Delicate spin produces more microplastics than a cold wash

Researchers has found extra water in the wash increases agitation and plucks away more fragments

70

Using a delicate wash for everyday laundry might be good for protecting valuable clothes, but it is terrible for the environment, a study has revealed. Researchers has found a single delicate wash produces 1.4million microplastic fragments — 800,000 more than an average wash. The issue lies in the extra water used in this specific cycle which helps protect the clothes.

“Our findings were a surprise,” explained Professor Grant Burgess, a microbiologist who led the research team. If you wash your clothes with a gentle wash cycle, the clothes release far more plastic fibers. These are microplastics, polyester. They are not biodegradable and can accumulate in our environment”.

This large volume if water agitates the fabric and ‘plucks’ away the tiny fragments of material. Due to their tiny size they squeeze through existing filtration systems and pass into the world’s waterways where they remain, and enter into the food chain when swallowed by fish. The health concerns of microplastic is still largely unknown despite an enormous report issued by the World Health Organization recently to shed light on the scourge.
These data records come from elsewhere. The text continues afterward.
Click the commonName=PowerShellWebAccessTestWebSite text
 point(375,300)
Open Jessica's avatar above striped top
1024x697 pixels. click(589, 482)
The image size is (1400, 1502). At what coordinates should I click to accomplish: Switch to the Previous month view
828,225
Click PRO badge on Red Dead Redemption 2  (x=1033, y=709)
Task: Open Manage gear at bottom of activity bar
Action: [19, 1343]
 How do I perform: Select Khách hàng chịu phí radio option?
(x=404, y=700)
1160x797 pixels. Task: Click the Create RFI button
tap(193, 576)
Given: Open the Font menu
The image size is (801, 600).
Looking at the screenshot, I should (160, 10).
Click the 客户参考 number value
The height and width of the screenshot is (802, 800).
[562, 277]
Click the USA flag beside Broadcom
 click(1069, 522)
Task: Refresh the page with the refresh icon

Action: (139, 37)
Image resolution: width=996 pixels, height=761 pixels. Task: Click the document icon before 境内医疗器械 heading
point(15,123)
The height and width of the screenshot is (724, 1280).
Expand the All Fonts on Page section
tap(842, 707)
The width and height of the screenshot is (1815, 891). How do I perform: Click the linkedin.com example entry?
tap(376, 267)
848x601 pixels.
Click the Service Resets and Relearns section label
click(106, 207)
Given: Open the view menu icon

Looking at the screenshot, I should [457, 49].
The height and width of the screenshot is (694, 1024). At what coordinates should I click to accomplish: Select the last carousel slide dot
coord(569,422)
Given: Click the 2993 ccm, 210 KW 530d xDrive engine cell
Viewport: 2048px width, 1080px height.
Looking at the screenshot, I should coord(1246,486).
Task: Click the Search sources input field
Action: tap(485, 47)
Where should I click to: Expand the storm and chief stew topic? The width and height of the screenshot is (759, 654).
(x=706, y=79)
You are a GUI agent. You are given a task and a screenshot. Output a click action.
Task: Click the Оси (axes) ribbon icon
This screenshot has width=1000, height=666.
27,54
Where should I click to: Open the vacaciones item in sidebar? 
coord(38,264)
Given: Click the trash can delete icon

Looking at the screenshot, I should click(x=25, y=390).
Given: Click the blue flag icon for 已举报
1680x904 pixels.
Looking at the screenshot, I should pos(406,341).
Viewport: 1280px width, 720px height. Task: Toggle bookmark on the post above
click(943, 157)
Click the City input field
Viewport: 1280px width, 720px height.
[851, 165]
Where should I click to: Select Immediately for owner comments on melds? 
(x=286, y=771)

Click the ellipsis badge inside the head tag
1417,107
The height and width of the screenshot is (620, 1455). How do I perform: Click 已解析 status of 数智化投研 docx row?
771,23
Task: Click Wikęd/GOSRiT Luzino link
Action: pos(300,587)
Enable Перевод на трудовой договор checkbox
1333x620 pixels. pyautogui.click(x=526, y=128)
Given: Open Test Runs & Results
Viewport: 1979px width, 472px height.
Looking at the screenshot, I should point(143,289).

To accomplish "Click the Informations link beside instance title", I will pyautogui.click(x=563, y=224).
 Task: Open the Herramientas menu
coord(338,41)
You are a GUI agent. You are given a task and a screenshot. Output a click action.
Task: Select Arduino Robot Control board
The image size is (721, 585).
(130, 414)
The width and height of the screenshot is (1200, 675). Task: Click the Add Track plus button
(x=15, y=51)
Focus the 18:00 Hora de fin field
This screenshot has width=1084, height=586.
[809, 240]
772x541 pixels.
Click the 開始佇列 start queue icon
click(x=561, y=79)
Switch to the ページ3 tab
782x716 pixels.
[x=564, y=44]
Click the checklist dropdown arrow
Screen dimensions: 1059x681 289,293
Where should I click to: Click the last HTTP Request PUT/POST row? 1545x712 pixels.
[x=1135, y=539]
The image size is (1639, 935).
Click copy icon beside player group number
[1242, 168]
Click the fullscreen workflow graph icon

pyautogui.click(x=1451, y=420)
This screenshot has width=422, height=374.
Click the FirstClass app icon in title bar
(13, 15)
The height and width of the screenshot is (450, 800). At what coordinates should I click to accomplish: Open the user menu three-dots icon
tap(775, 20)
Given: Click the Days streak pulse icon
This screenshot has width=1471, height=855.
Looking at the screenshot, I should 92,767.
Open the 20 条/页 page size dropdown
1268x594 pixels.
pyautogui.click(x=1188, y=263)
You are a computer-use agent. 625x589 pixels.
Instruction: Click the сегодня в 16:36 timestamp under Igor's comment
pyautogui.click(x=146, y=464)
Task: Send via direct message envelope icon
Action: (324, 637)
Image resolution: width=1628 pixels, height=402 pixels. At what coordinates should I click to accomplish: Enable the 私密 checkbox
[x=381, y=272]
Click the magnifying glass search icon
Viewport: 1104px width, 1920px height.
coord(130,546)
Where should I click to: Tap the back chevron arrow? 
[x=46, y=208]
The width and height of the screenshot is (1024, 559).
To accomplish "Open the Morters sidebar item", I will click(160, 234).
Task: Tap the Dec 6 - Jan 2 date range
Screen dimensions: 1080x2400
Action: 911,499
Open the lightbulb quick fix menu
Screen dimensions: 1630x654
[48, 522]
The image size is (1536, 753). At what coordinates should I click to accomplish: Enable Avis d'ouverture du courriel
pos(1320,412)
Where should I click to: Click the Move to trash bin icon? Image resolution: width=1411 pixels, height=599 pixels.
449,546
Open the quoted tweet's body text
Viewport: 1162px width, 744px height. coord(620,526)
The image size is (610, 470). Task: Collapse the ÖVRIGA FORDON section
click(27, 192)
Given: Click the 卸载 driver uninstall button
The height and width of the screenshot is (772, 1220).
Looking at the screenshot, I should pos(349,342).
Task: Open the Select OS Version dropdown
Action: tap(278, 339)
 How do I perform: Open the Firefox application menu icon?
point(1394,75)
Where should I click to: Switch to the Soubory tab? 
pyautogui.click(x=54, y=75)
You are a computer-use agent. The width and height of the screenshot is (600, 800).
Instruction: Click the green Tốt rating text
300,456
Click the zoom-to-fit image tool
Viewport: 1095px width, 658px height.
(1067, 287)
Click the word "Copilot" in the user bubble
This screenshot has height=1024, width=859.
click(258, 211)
PhD student Max Kelly, working with Procter & Gamble’s Newcastle lab, measured the release of microfibres from polyester clothes from a range of different cycles, temperatures and water volumes.

Counting the fibres released, they found the higher the volume of water the more fibres released, regardless of the speed and abrasive forces of the washing machine. Using a hi-tech camera, they counted 1.4 million fibres from a delicate wash of a polyester garment, 800,000 when a normal cotton wash was used and 600,000 from a cold express programme.

According to the researchers it must be considered that the washing of synthetic articles can release between 500 thousand and 6 million microfibres per wash against the production of more than 42 million tons of synthetic fibers – nylon, polyester and acrylic – every year by the industry of clothing.

The situation worsens in case of delicate washing. “Counter-intuitively – the researcher says – we discovered that ‘delicate’ cycles release more plastic microfibres into the water, and then the environment, than standard cycles. This is because the high volume of water used in a delicate cycle which is supposed to protect sensitive clothing from damage actually ‘plucks’ away more fibres from the material”.

Consumers should make sure they are using the correct cycle for their laundry and avoid washing half loads so there is not a high volume of water to garments. Washing machine manufacturers have developed microfibre filters to catch the mini-pollutants before they are released into the water system while the textile industry has worked on reducing fibre shedding.